Some parts of the CDO market are closed. According to Bloomberg:
Buying and selling of collateralized debt obligations based on mortgage bonds, high-yield loans or preferred shares has ground to a near-halt, traders said at the securitization industry's largest conference.

``We're definitely in a period of very low liquidity at the moment, which has actually been dropping precipitously in the last few weeks,'' Ross Heller, an executive director at JPMorgan Securities Inc., said yesterday [...]

The slowdown of the more than $2 trillion CDO market follows record downgrades in mortgage-linked securities last year. Some AAA rated debt lost all its value. [...]

Demand for new CDOs has stalled, with just one created in the U.S. so far this year, according to JPMorgan. [...]

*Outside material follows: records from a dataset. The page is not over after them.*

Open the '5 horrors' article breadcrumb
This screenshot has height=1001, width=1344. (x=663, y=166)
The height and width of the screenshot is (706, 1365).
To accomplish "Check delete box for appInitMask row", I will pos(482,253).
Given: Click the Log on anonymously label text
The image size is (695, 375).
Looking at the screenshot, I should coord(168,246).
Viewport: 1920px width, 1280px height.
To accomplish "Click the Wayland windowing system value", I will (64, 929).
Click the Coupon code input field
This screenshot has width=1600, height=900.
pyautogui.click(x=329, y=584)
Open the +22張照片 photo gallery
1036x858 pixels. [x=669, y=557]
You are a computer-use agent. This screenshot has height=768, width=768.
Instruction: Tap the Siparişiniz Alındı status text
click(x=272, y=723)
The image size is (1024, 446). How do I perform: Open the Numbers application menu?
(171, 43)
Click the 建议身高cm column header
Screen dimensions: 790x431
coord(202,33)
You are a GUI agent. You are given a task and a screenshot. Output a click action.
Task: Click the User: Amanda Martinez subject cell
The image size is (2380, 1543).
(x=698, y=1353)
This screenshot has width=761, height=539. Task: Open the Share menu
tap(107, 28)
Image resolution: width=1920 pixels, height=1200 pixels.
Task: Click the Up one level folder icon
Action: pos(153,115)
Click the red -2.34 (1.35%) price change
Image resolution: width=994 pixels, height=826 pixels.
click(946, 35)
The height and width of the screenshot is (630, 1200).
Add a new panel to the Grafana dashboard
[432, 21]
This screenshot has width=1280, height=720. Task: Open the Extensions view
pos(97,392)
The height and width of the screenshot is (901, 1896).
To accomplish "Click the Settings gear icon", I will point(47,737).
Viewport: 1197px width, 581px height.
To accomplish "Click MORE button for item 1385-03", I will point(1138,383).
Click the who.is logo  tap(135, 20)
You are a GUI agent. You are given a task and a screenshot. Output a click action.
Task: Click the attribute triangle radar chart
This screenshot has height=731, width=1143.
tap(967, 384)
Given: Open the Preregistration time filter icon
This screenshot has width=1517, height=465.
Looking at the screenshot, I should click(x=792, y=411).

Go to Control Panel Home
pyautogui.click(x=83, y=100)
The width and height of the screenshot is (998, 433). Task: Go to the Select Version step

Fitch Ratings today said it may downgrade the $220 billion of CDOs it assesses that are based on corporate securities. The New York-based company said it may lower the notes by as much as five levels after failing to accurately assess the risk of debt that packages other assets.

I bet the bar at the ASF resembles a wake at the moment. The closure of the markets for CDOs based on MBS, high yield and bank preference shares is predictable: that high yield CDOs are also effected is less so. I can't believe there are many ratings driven investors left so the Fitch downgrade should not change too many people's view of the tranches. It might change capital requirements, but that is not a constraint for most investors.

A different explanation for the CDO liquidity squeeze comes to mind: a rather more ordinary one. Investors are simply nervous about corporate credit risk. They expect default frequencies to rise in a recession, but they do not know how much. As FT alphaville points out:
The iTraxx Crossover index of mostly junk-rated corporate debt closed above the 500 basis point level on Tuesday for the first time, and on Wednesday morning pushed higher still to 515bp. The index hit its highest intra-day level, 530bp, during the global equity sell-off in January.

The iTraxx Europe index of investment-grade credits also hovered around a record, at 90bp in morning trade.
Investors will not be buying high grade CDOs until they have a goodidea how far this is going to go. That should mean that there are serious bargains (if not stately dress) in the secondary market for anyone willing to take a view on default correlation.

There should be similar opportunities in preference share CDOs. Certainly a first to default note on a basket of the prefs of too big to fail banks (Citi, BNP Paribas, Deutsche, RBS) could have a very attractive yield at this point.